L’Étoile de la Rédemption de Franz Rosenzweig s’ouvre sur ces mots :
Rejeter la peur du terrestre, enlever à la mort son dard venimeux, voilà ce qu’ose faire la philosophie. Tout ce qui est mortel vit dans cette angoisse de la mort, chaque naissance nouvelle multiplie l’angoisse d’un nouveau fondement, car elle multiplie ce qui est mortel. […] Que l’homme se terre comme un ver dans les plis de la terre nue, devant les tentacules sifflants de la mort aveugle et impitoyable, qu’il puisse ressentir là dans sa violence inexorable ce que d’habitude il ne ressent jamais : que son Je ne serait qu’un ça s’il venait à mourir, et que chacun de ses cris encore dans sa gorge puisse clamer son Je contre l’Impitoyable qui le menace de cet anéantissement inimaginable –, face à toute cette misère, la philosophie sourit de son sourire vide et de son index tendu, elle renvoie la créature […] vers un au-delà dont elle ne veut absolument rien savoir1.
Écrite dans les tranchées des Balkans en 1917-1918, cette entrée en matière, très expressionniste dans son style, porte les traces de la violence où elle est née, l’écho du bruit assourdissant des obus, « tentacules sifflants de la mort aveugle et impitoyable ». Le thème de la mort est donc contextualisé ici, à la fois comme expérience vécue – dans les tranchées – et mise en scène écrite – l’expressionnisme allemand des années 1920. Et le reproche, lui, va à « la » philosophie.
« La » philosophie qui, dans sa sagesse de l’Un et du Tout, a réussi à noyer dans sa brume, dans la nuit du néant, la mort et l’angoisse qu’elle suscite. C’est bien de « l’honorable confrérie des philosophes de l’Ionie à Iéna », de celle qui, depuis Parménide, voudrait extirper de la conscience le dard venimeux de la mort, qu’il est question. Mais plus spécifiquement, l’objet singulier du courroux de Rosenzweig est montré du doigt : c’est la « philosophie du Tout » de Hegel. N’a-t-il pas résolu « la grande question que lui soumet le déroulement de l’histoire universelle, celle du rapport entre science et foi », réduisant ainsi au silence « la voix qui prétendait posséder la source du savoir divin par une Révélation jaillissant par-delà la pensée » ?

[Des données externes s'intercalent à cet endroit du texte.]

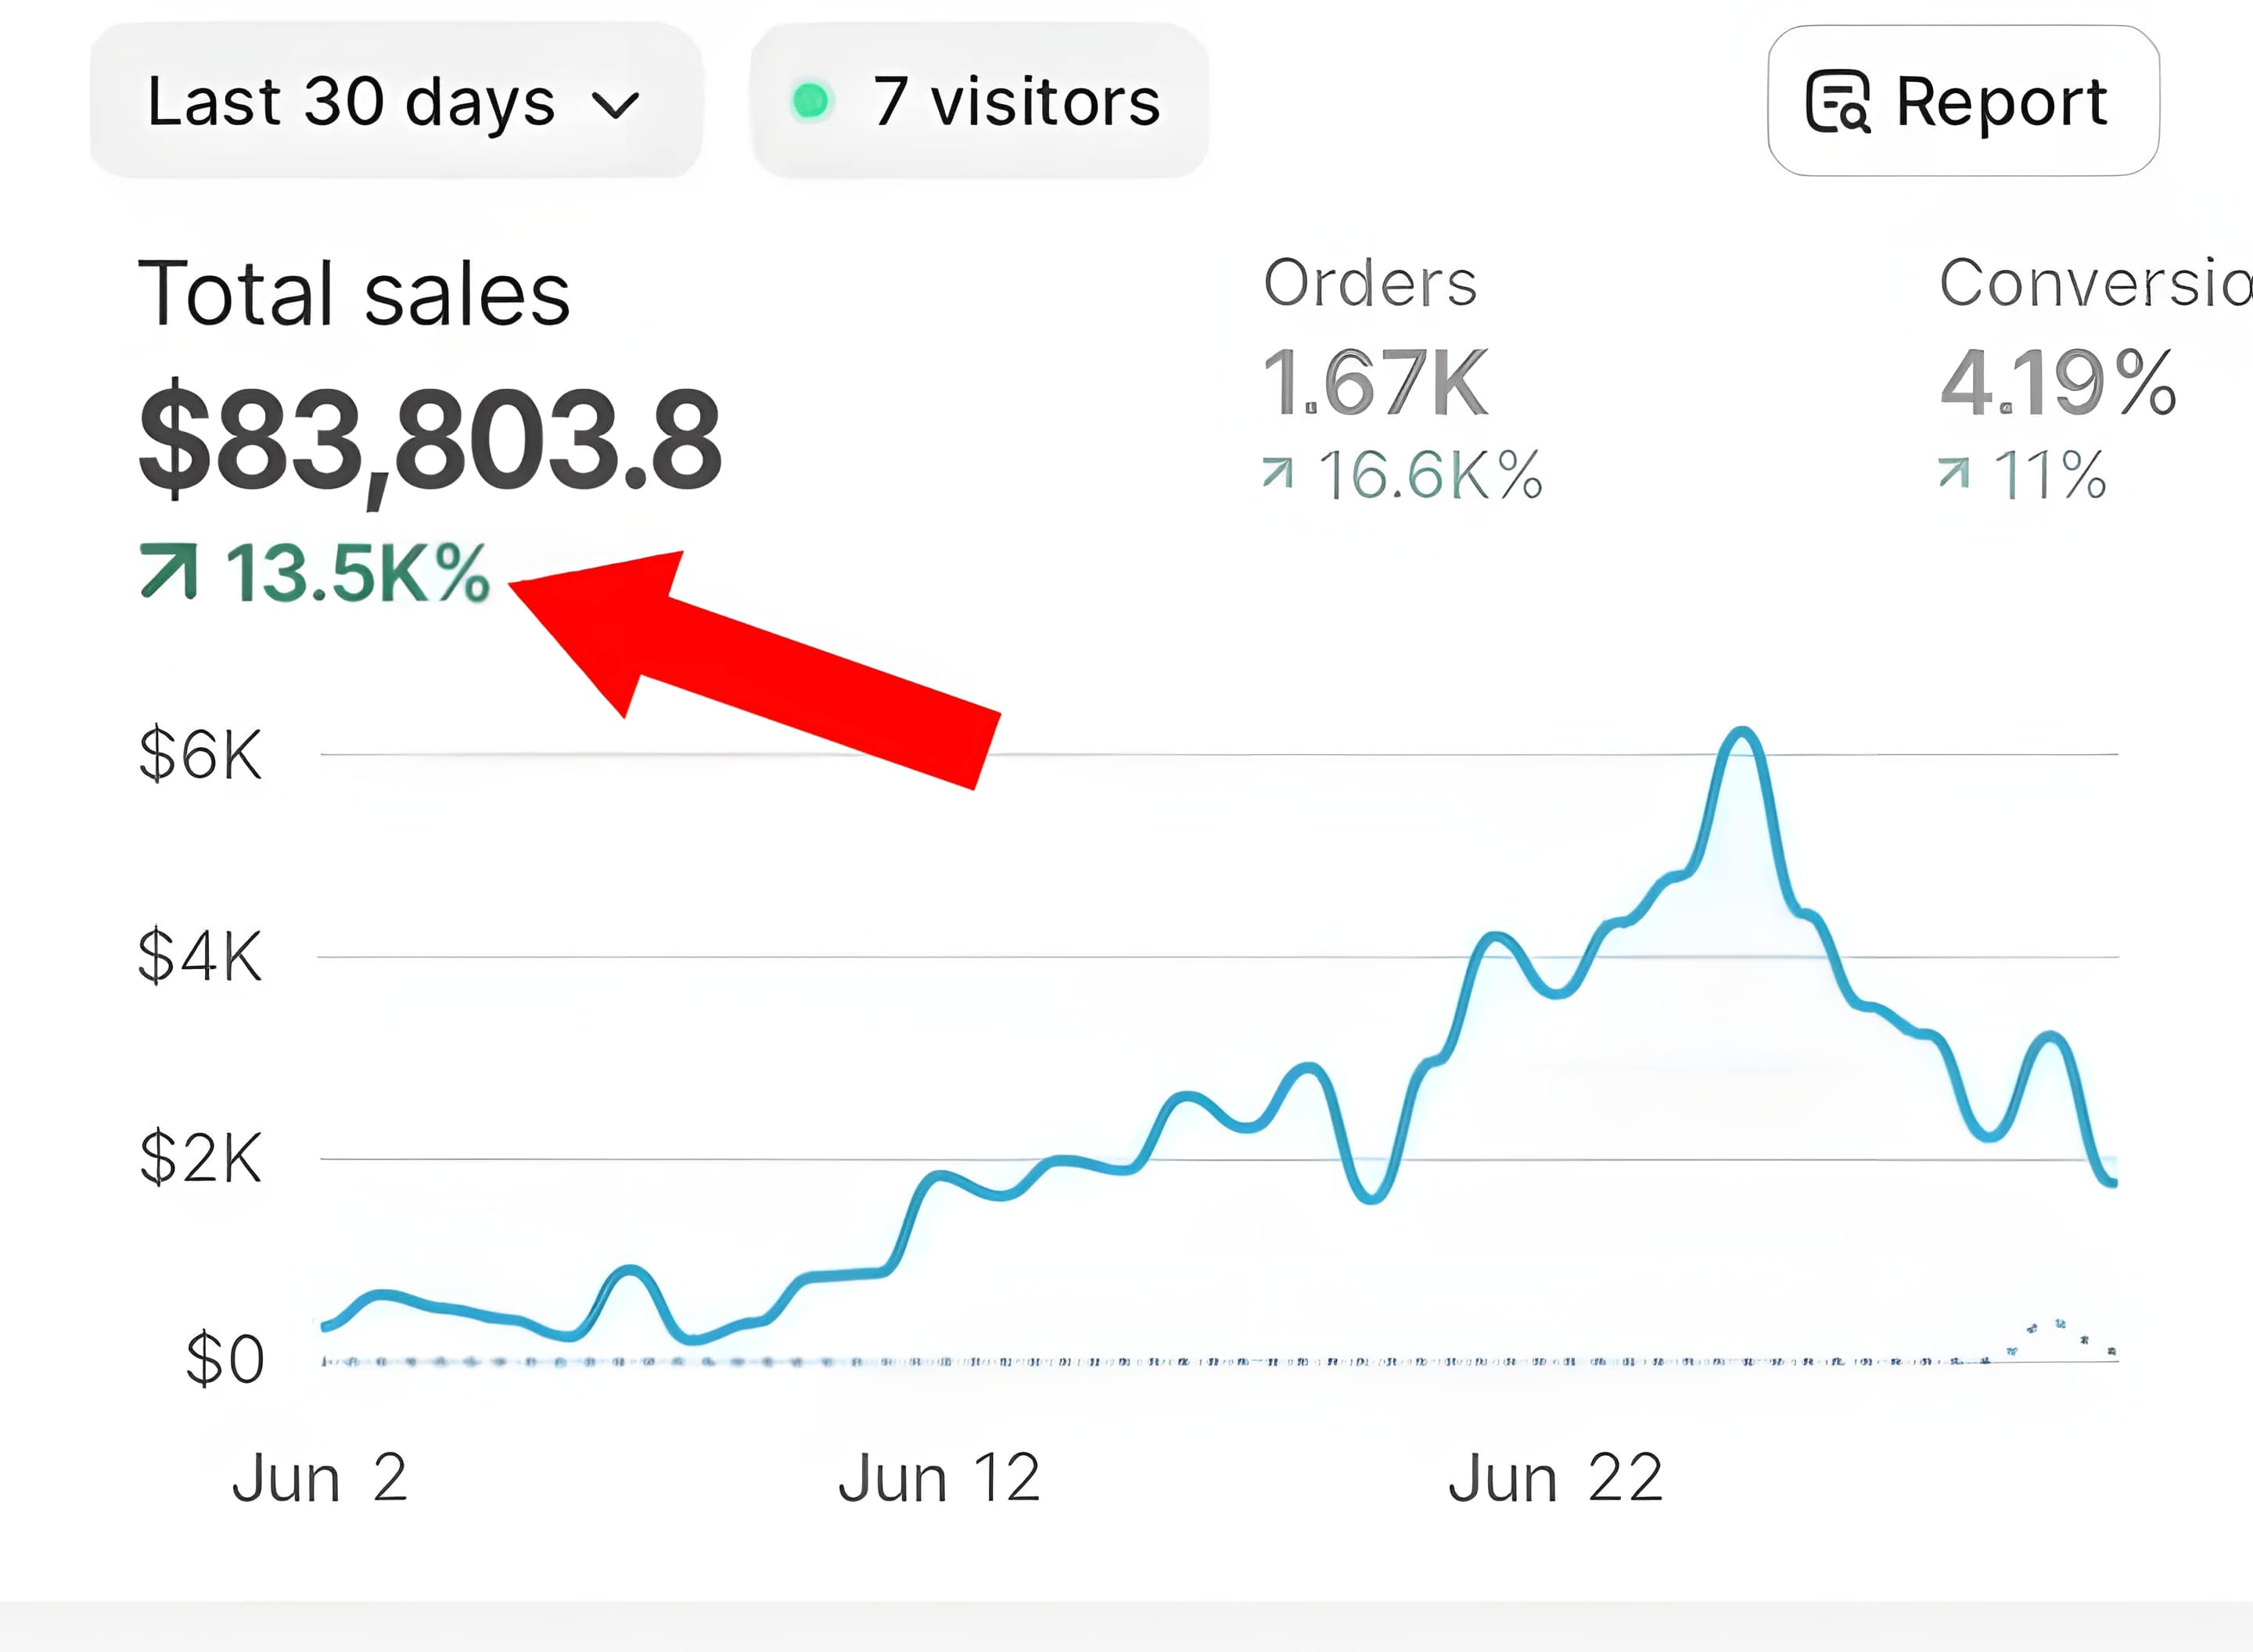
Task: Open the Last 30 days date dropdown
Action: point(395,101)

Rosenzweig, on le sait, préférera opter pour la « nouvelle pensée » et quitter l’« Ancien Testament » de la philosophie avec ses éléments (Dieu/les dieux, le monde et l’homme), ou plutôt les réinterpréter selon les scansions temporelles-éternelles du miracle de la Création, de la Révélation et de la Rédemption, qui signifient des « liaisons » et mettent en jeu d’autres mots ou plutôt d’autres réalités, comme la vie, la voie, la vérité, l’amour, le commandement, les pronoms « il », « je » et « tu »…
Marcher simplement avec ton Dieu – rien d’autre n’est réclamé qu’une confiance totalement actuelle […] La chose la plus simple de toutes et du fait même la plus difficile.
On est à la toute fin de l’Étoile, au moment où s’ouvrent les battants du porche du sanctuaire. « Pour quelle destination ? […] Tu ne le sais pas ? Pour la vie. » Rosenzweig, de fait, franchit le gué – pour « vivre ». Dans sa théologie philosophique, l’individu, l’« âme » (Je) qui a dit « Tu » (à Dieu et aux autres) est insérée dans un « peuple » (Nous) et passe de la Mort à la Vie… Tel est le « miracle » (de la Révélation) – un mot qui dit assez combien on quitte les terres de la philosophie des Lumières et l’idéalisme de la Raison. Mais Rosenzweig est d’avant l’âge postmétaphysique.
Emmanuel Levinas
Levinas, qu’il a si fortement inspiré, est beaucoup plus circonspect – nonobstant l’« embardée » que lui reproche Dominique Janicaud dans le Tournant théologique de la phénoménologie française2. L’« expérience de la guerre » ou de la violence en général remplace chez Levinas l’expérience première de la mort, pour inviter à briser la Totalité et parler de l’Infini. Il évoque « l’extraordinaire phénomène de l’eschatologie prophétique » (annonçant la « paix messianique ») qui « viendra se superposer à l’ontologie de la paix3 ». Car tel fut son combat : démontrer que la métaphysique est guerre.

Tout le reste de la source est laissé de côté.